* [LISTING]:
>>>>

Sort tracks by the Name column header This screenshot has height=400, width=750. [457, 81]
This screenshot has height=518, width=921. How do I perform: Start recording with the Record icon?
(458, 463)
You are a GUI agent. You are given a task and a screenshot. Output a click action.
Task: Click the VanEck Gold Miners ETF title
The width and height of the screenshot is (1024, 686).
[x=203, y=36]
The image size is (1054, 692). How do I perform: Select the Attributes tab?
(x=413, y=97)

<<<<
>>>>

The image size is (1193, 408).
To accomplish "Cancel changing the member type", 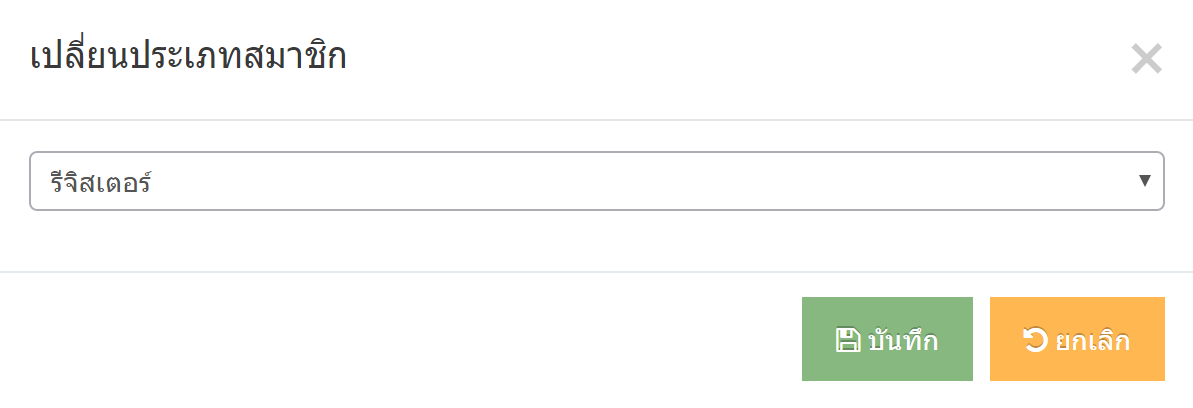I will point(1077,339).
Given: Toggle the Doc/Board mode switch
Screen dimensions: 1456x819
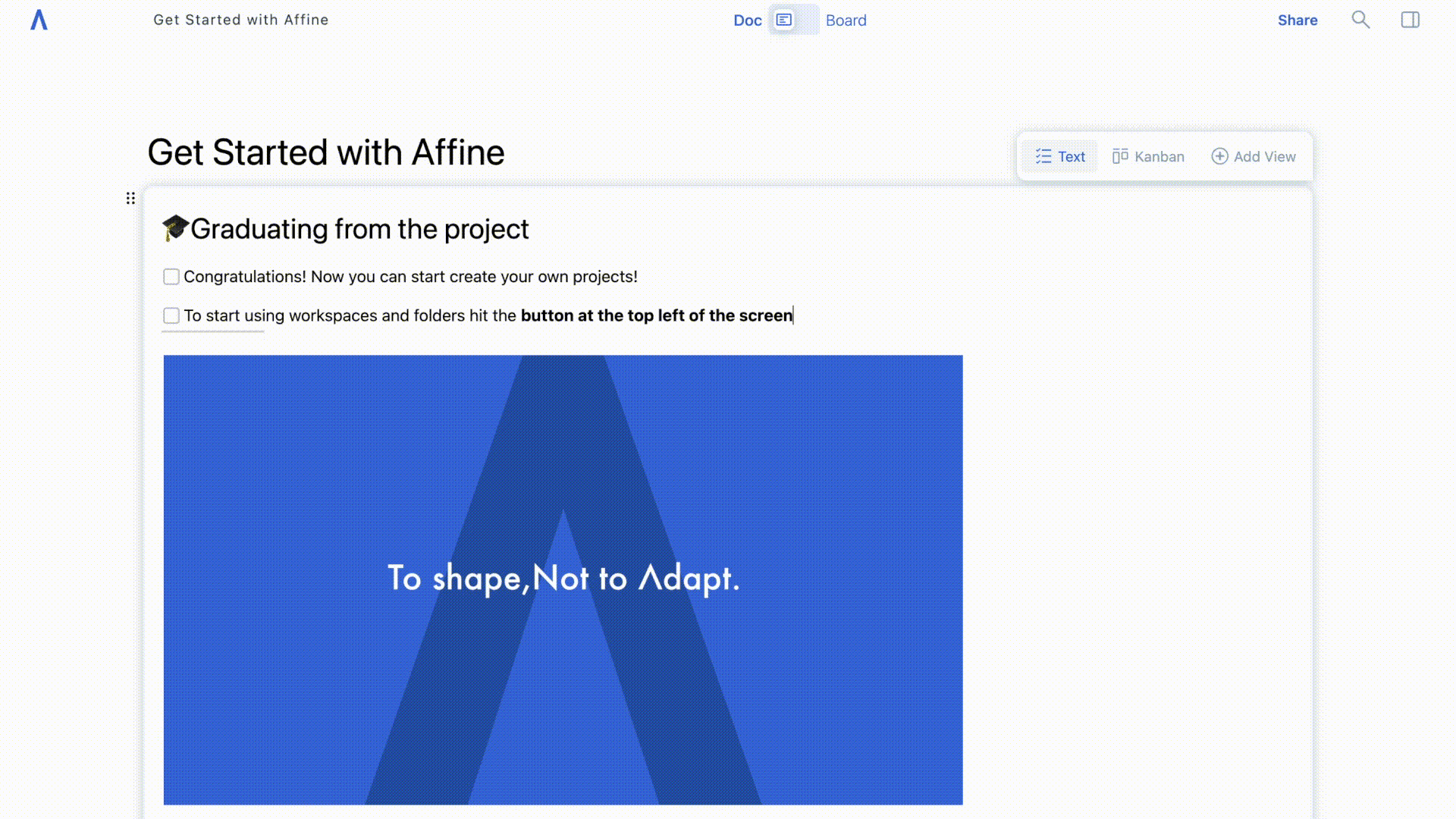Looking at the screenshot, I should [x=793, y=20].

<<<<
>>>>

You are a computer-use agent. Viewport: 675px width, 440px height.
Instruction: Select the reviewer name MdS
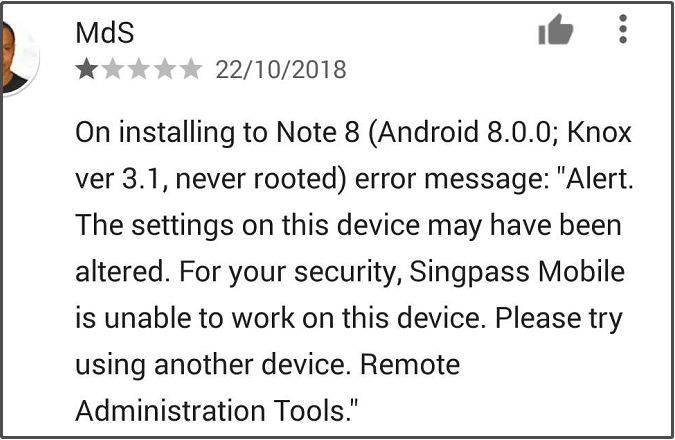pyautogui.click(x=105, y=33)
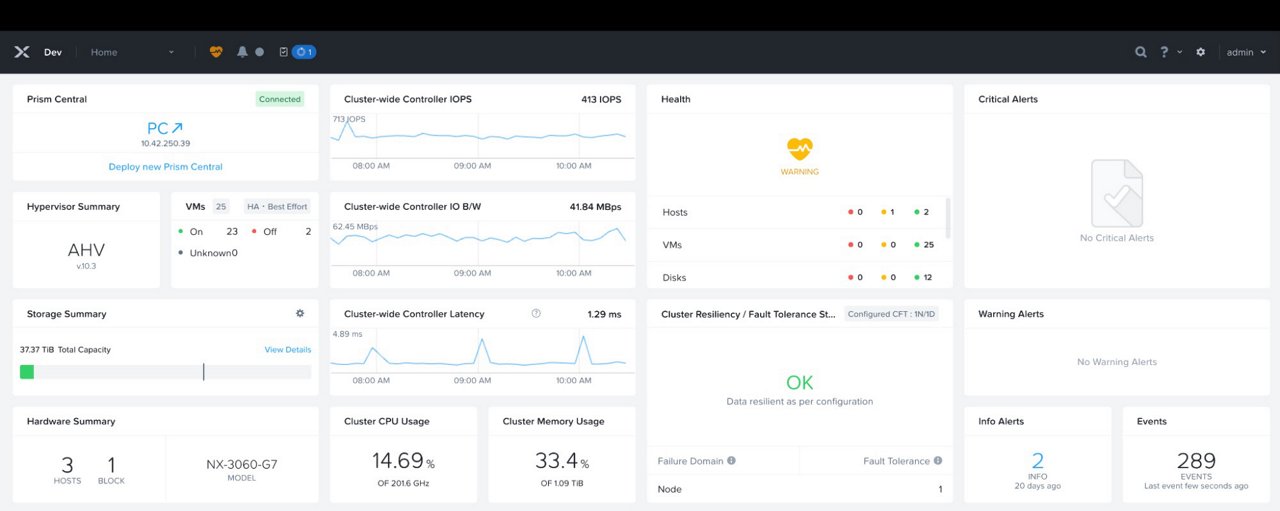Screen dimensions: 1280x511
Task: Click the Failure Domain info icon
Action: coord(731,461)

<<<<

* [WRITTEN TASK]:
Start at the line that has "Given: Toggle the Doc/Board mode switch" and stop after the line that has "Looking at the". Copy those records again with "switch" swapped for "button", leave everything else unchanged, and omit the pictures.

* [SOLUTION TO THE PROBLEM]:
Given: Toggle the Doc/Board mode button
Screen dimensions: 1456x819
Looking at the screenshot, I should [x=793, y=20].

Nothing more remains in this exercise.